It will forever be my mission to show how versatile tempeh is. Say hello to an Italian-esque salad that could be served warm or chilled. A well balanced meal that satisfies some richer cravings without busting the gut. This is a smokey spring pea, white bean tempeh salad with cherry tomatoes, mozzarella, herbs, lemon and garlic- A really yummy, light meal. And the leftovers tasted great the next day.
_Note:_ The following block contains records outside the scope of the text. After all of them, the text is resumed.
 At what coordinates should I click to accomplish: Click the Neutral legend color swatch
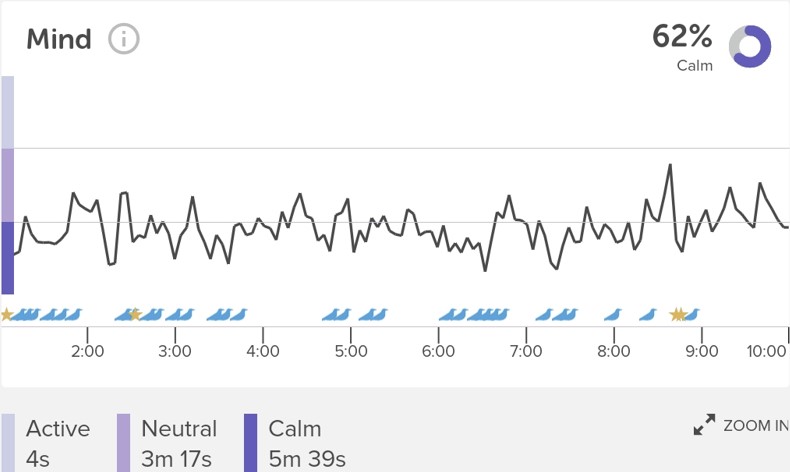pos(123,443)
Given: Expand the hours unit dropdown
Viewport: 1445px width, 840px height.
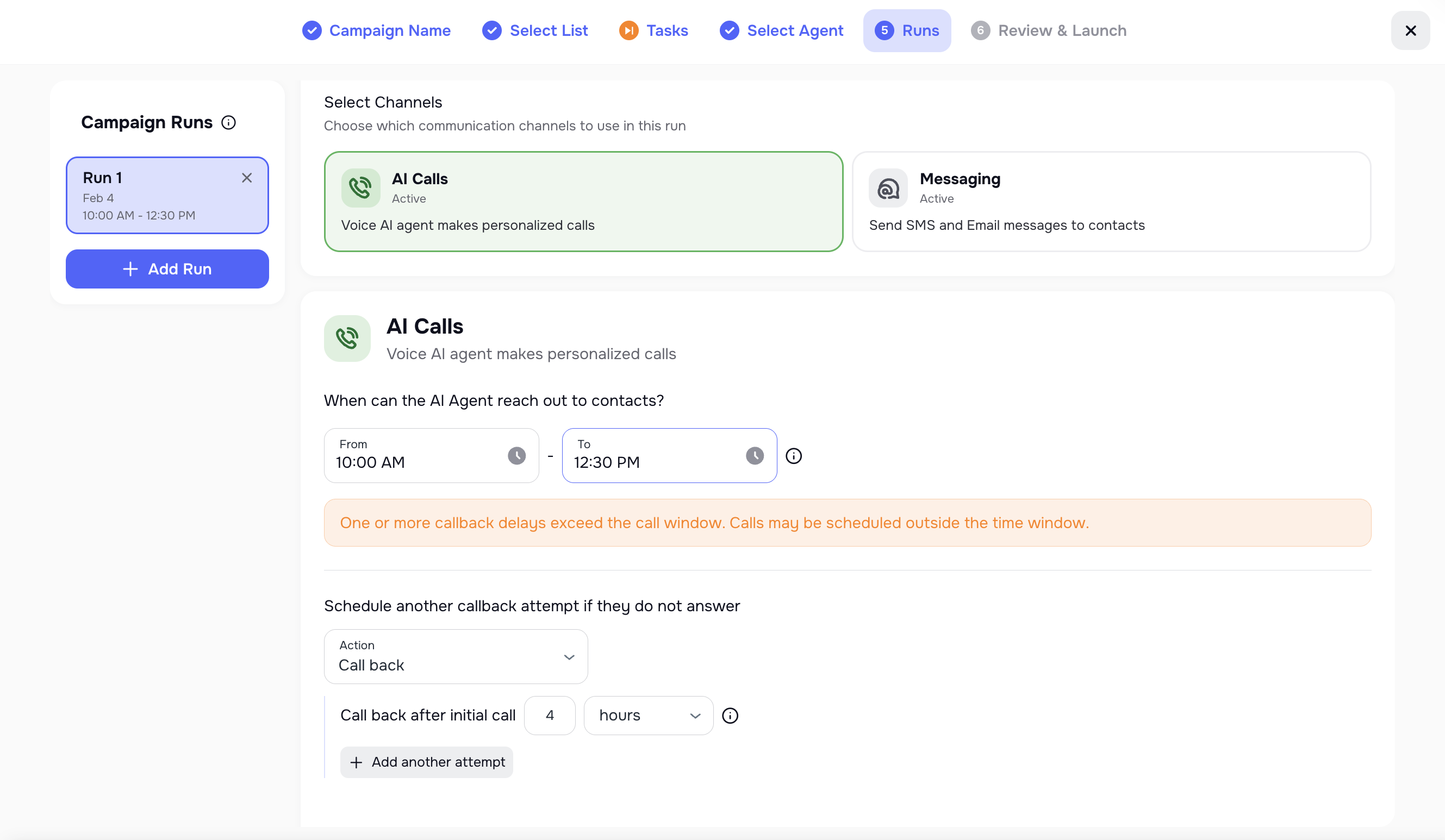Looking at the screenshot, I should [648, 716].
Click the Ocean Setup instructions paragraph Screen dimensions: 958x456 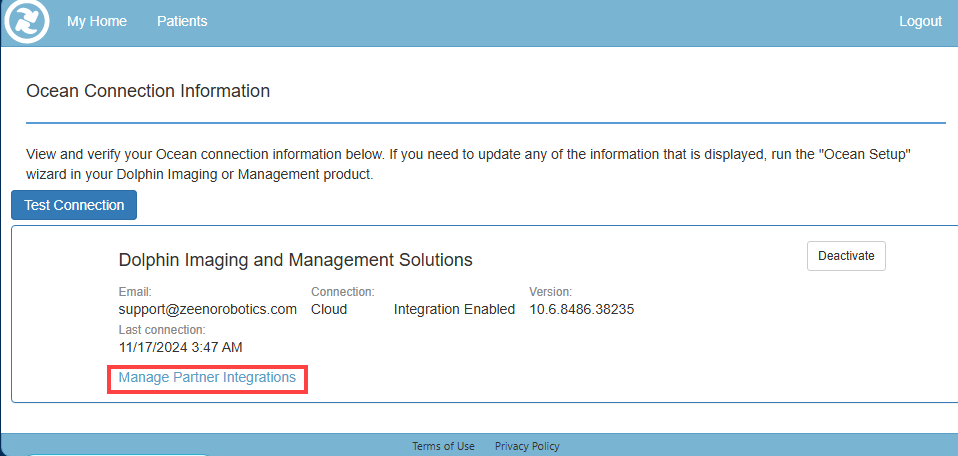click(470, 164)
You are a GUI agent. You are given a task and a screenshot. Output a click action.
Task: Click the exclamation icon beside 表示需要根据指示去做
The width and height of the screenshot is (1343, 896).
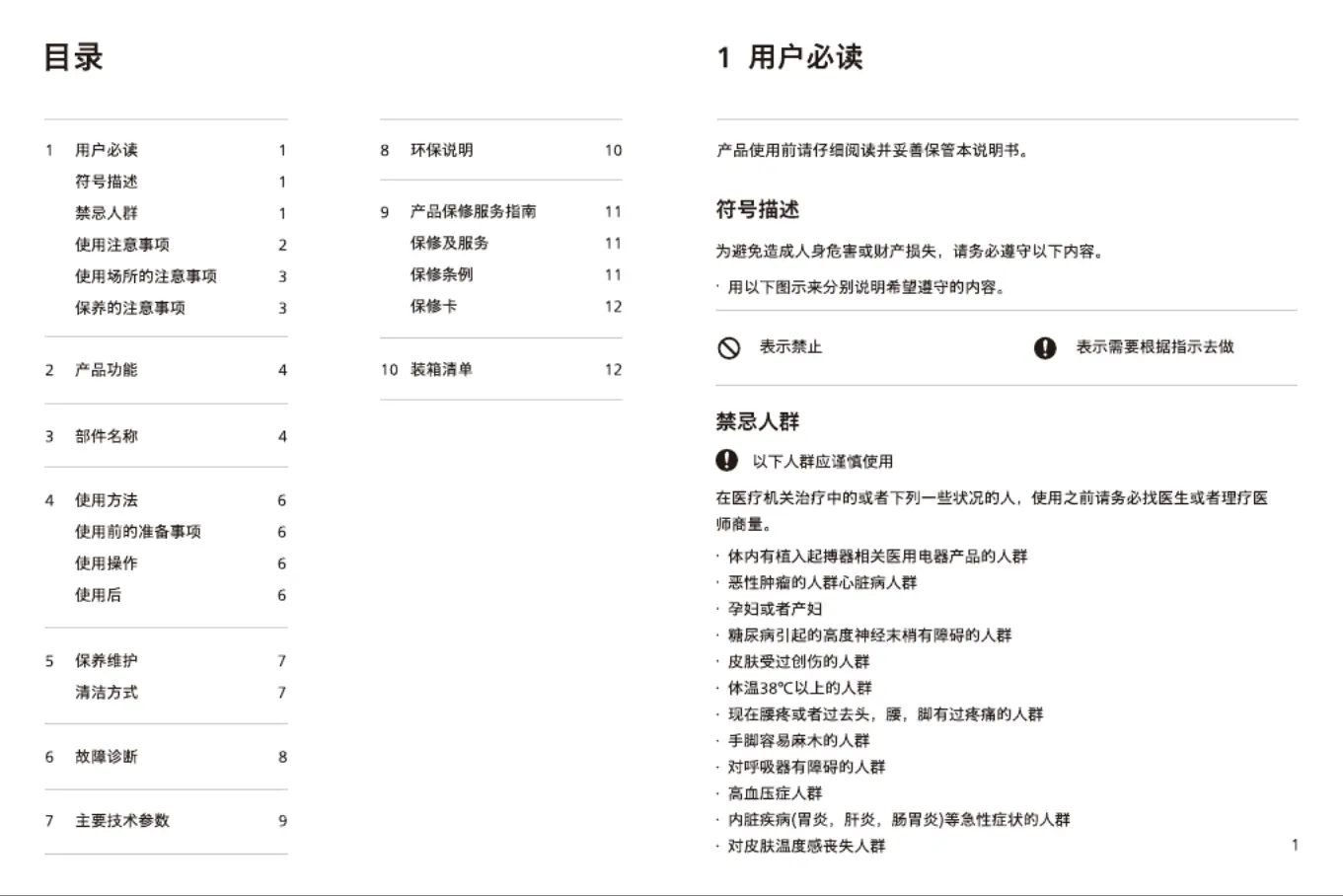[x=1045, y=347]
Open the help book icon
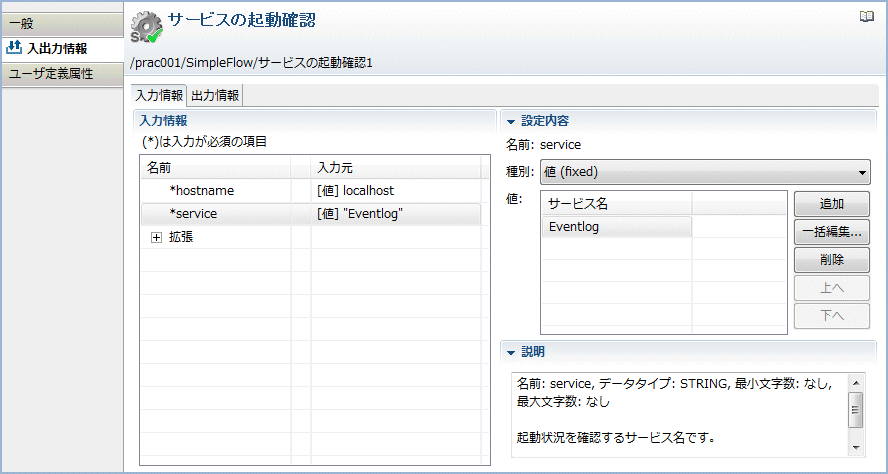888x474 pixels. (866, 17)
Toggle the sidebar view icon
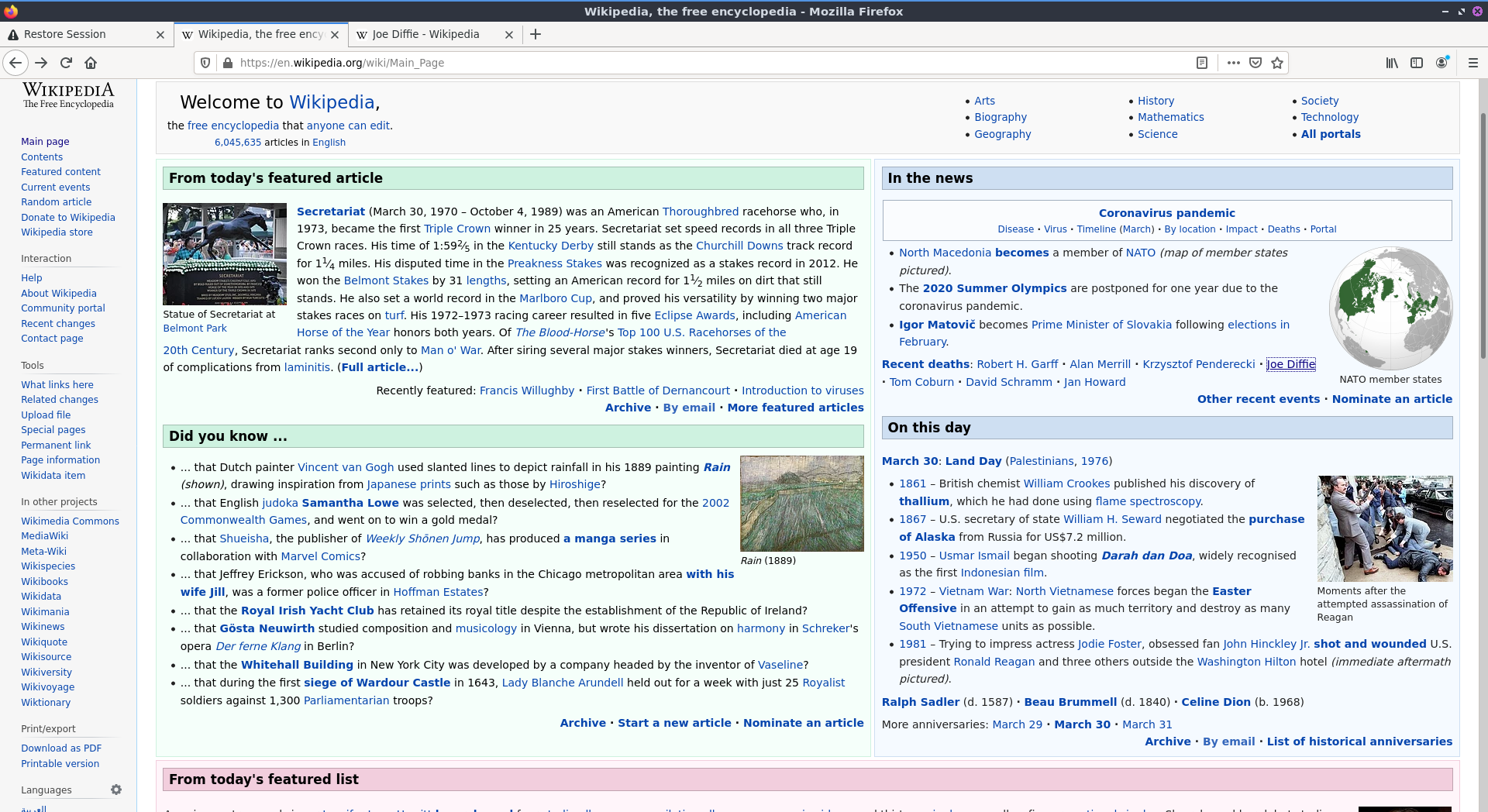Image resolution: width=1488 pixels, height=812 pixels. (1417, 63)
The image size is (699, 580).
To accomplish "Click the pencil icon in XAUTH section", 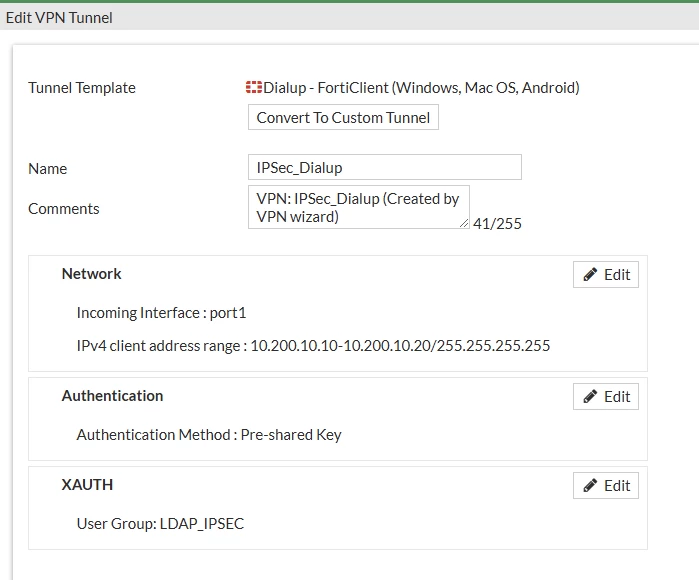I will tap(590, 485).
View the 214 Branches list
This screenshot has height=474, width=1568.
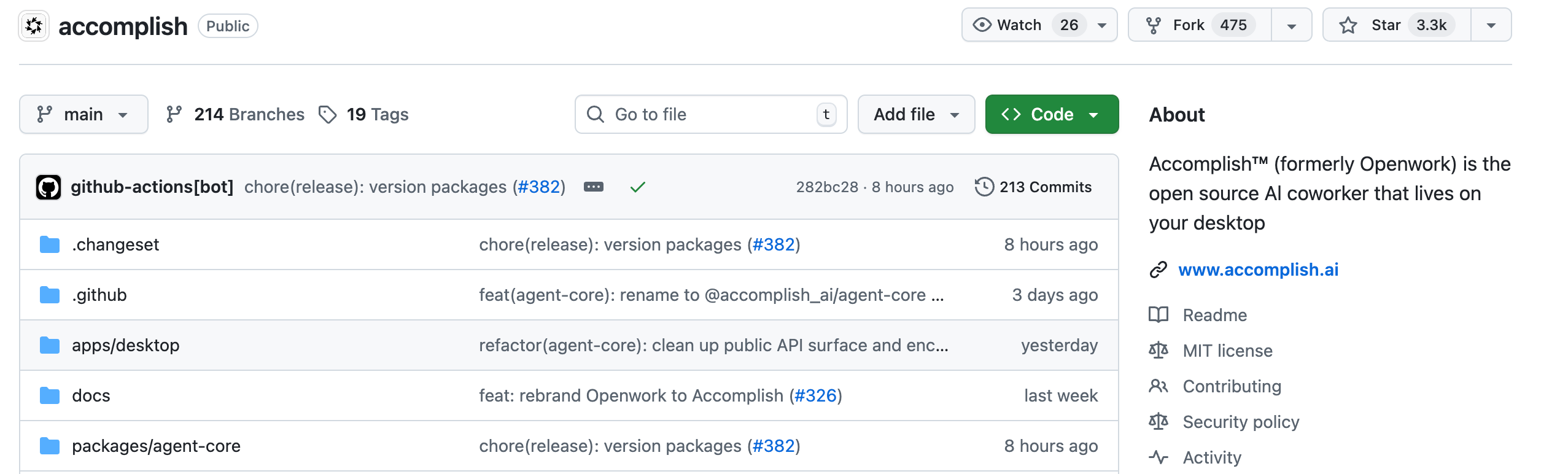(236, 115)
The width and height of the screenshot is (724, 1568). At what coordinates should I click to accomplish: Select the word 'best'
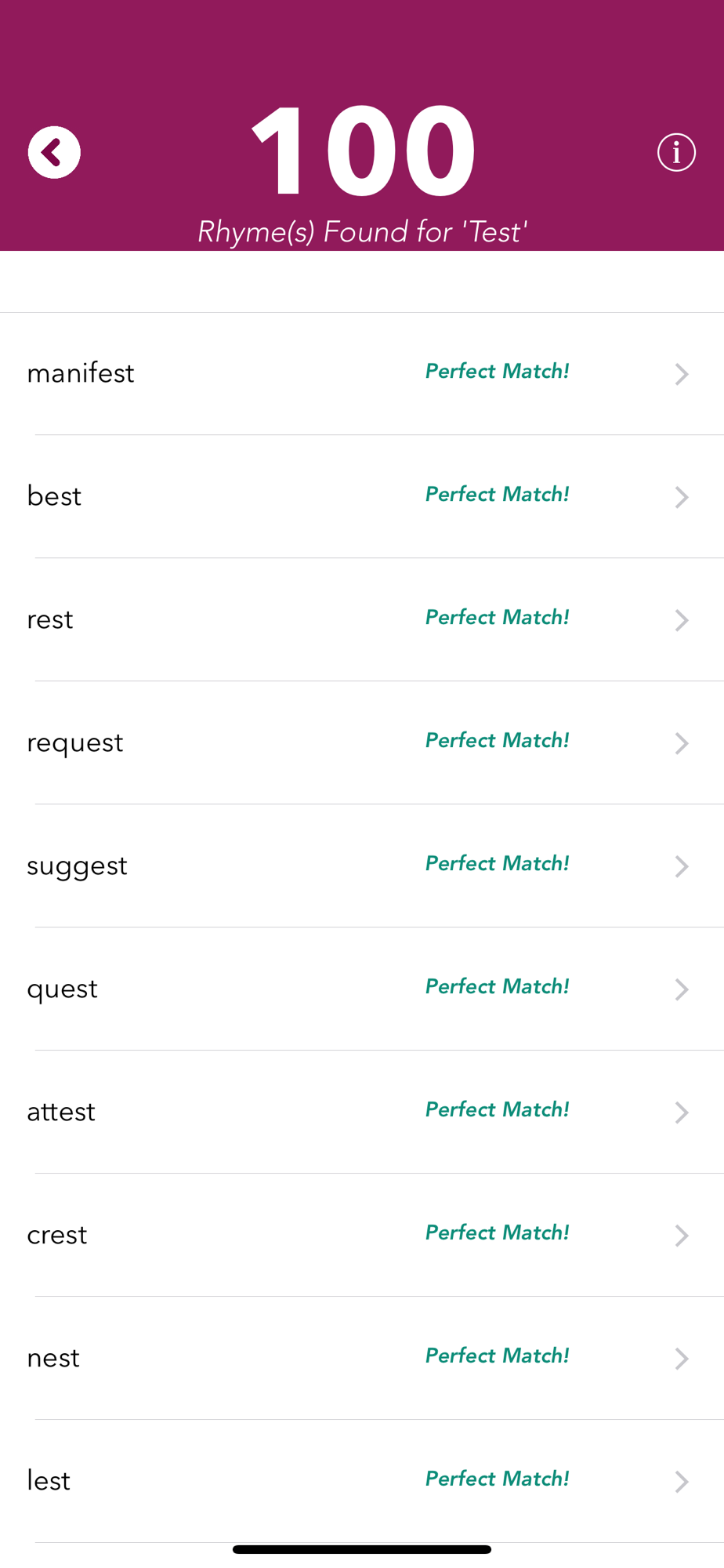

Me thinks this would be great potluck fair!
Ingredients:
10 oz Italian herb tempeh
1 C frozen or fresh green peas
1 C halved cherry tomatoes(Roasted or frehs)
1/2 C cubed cheese(I used nature’s valley goat mozzarella, which is outstanding)
a few sprigs of parsley-minced
a few springs of mint-minced
a small handful of basil-minced
1 garlic clove-minced
1 spring onion/scallion-chopped
1/2 lemon juice and a little zest
salt+pepper to taste Tempeh Marinade:
1/2 C olive oil
1/4 C aged white balsamic(regular balsamic works too)
1 garlic clove-minced
1 T fennel seeds
salt to taste
Start with the marinade-add olive oil, vinegar, salt, garlic and fennel together in a tupperware container. Shake well and set aside.
Cut the tempeh cake into small cubes and steam for five minutes. Remove from heat and let cool. Place tempeh in the marinade. Shake and set aside.
Steam your peas for about 5 minutes. (I added a touch of liquid smoke and a bay leaf but this is absolutely unnecessary). Remove from heat, strain and let cool.
Cube your cheese of choice and add to a medium bowl. Add the herbs, peas, garlic, onion and tomatoes.
Get a cast iron or fry pan nice and hot. Add the tempeh, marinade and all, Cook for about 5-7 minutes on medium-high heat, tossing and stirring. Let cool for a few minutes and add to the bowl with all the other ingredients.
Add lemon juice, lemon zest salt+pepper to taste and toss all ingredients together! Eat warm/room temp or chill for later. Note*If you have artichokes lying around, add them.